WithSecure proactively identified and notified a European customer belonging to the public/legal sector of a breach attributed with high confidence to the Andariel group, a state-sponsored cyber group linked to the Reconnaissance General Bureau (RGB) 3rd bureau of Democratic People’s Republic of Korea (DPRK).
The attribution was based on the threat actor’s usage of unique malware, such as TigerRAT, command execution patterns, infrastructure linkages, and other technical and non-technical evidence that linked it to previous reports of Andariel activity.
We assess that the primary goal of this breach was cyberespionage. This was determined based on the group’s past objectives and the intrusion activity, but most notably the threat actor accessing documents relating to anti-money laundering on the victim host. DPRK is notoriously known for its money-laundering activity to evade international sanctions.

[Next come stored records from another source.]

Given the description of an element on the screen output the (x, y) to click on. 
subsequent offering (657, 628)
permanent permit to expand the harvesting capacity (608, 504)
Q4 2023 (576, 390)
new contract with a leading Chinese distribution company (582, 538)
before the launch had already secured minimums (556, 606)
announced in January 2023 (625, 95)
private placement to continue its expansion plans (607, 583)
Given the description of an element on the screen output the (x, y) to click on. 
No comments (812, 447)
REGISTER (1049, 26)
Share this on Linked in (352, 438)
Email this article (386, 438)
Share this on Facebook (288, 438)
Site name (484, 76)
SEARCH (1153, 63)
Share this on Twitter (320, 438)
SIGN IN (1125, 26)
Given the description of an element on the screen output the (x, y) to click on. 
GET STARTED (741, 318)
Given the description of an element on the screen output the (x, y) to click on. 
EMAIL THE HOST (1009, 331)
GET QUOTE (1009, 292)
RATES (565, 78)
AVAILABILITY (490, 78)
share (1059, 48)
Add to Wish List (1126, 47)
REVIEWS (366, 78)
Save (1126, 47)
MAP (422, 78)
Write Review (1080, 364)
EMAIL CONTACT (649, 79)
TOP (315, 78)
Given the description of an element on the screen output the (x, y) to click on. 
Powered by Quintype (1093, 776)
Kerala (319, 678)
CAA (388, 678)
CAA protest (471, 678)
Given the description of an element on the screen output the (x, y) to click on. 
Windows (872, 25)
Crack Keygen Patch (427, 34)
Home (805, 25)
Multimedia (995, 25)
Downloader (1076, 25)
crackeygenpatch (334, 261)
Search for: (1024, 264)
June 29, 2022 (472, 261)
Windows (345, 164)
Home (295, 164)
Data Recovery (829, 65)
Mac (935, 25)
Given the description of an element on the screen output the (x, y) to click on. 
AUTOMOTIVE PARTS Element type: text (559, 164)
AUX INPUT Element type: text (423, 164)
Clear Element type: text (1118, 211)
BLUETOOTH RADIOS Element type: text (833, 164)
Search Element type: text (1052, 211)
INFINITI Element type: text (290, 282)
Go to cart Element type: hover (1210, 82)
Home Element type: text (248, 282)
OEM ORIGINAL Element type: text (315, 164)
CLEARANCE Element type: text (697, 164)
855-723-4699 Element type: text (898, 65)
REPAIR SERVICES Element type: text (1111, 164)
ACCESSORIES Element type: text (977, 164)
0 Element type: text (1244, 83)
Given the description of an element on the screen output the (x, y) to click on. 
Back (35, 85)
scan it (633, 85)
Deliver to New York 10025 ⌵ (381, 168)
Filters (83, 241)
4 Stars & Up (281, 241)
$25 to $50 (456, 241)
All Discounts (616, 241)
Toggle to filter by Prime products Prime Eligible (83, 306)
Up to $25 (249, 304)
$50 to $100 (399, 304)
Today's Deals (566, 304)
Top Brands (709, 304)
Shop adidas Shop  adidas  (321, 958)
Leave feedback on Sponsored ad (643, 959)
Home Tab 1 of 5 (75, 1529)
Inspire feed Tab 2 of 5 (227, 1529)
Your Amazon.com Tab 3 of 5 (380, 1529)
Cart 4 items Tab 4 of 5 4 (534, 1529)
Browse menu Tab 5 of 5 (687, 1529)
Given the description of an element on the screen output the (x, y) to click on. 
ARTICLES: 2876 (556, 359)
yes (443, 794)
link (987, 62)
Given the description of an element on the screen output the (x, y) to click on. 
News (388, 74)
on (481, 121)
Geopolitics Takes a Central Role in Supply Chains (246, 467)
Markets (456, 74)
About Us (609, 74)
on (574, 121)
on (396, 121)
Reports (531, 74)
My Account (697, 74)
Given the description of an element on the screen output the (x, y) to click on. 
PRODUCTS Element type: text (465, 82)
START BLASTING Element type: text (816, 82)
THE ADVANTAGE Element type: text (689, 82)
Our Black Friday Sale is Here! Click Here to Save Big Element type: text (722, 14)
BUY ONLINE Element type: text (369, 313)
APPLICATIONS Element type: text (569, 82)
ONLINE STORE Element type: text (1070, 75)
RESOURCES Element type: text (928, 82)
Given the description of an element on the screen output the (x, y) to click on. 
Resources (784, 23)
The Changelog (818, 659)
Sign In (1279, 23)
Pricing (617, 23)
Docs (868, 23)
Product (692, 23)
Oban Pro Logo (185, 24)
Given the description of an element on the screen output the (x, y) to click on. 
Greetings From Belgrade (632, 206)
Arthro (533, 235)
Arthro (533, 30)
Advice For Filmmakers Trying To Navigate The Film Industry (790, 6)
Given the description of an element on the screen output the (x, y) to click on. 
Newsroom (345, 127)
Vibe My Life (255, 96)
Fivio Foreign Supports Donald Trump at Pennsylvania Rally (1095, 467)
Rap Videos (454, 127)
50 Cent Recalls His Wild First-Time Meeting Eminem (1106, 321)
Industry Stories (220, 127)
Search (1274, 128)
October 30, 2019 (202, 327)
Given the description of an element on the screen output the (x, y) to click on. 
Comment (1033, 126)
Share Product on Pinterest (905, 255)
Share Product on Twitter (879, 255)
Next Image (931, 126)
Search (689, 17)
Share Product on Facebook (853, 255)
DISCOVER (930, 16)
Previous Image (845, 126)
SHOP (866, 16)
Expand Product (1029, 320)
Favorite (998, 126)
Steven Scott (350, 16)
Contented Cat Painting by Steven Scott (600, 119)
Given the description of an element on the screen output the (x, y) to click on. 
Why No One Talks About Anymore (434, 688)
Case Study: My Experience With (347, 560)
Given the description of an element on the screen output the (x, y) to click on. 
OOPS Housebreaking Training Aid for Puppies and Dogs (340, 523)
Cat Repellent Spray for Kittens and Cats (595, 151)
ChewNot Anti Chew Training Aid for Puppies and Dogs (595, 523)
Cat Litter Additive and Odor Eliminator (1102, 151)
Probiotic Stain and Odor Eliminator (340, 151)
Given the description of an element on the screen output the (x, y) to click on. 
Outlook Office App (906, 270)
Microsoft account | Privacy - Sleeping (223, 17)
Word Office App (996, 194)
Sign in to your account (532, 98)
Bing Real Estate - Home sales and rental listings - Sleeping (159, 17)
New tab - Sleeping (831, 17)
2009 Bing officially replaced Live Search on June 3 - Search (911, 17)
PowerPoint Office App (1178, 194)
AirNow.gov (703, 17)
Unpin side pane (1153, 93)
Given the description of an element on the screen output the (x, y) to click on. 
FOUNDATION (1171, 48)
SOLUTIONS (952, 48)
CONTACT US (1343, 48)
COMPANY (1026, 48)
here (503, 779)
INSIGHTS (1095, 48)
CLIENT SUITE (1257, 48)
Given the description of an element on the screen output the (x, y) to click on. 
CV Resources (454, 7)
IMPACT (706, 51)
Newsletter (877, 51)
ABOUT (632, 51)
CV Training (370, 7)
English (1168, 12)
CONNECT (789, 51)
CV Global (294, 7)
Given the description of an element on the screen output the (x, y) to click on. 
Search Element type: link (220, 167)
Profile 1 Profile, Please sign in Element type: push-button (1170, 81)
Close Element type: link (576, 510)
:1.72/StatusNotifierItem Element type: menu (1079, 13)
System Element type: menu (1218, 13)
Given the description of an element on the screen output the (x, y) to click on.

This investigation led WithSecure to the discovery of another set of attack conducted by this group against an Enterprise Resource Planning (ERP) software in Republic of Korea (ROK) in 2025. WithSecure determined that this particular ERP software had been a previous target of Andariel in 2017 and almost certainly again in 2024.
This further on led to the discovery of three new, previously undocumented RATs that WithSecure attributes to Andariel, namely StarshellRAT, JelusRAT, and GopherRAT.
The investigation also led WithSecure to discover a staging server used by the group. Through this staging server, we were able to find additional artifacts related to both attacks. We also discovered a mix of new and old techniques and tooling used by the group to conduct their latest attacks, including privilege escalation tools such as PrintSpoofer and PetitPotato, and the abuse of the trending bring-your-own-vulnerable-driver (BYOVD) technique that is used by other threat actors to kill AV/EDR products.
This report provides details on the two cyberattacks we investigated and analysis of the artifacts we found across the two attacks and on the staging server. WithSecure has engaged governments and select partners with advanced copies of this report.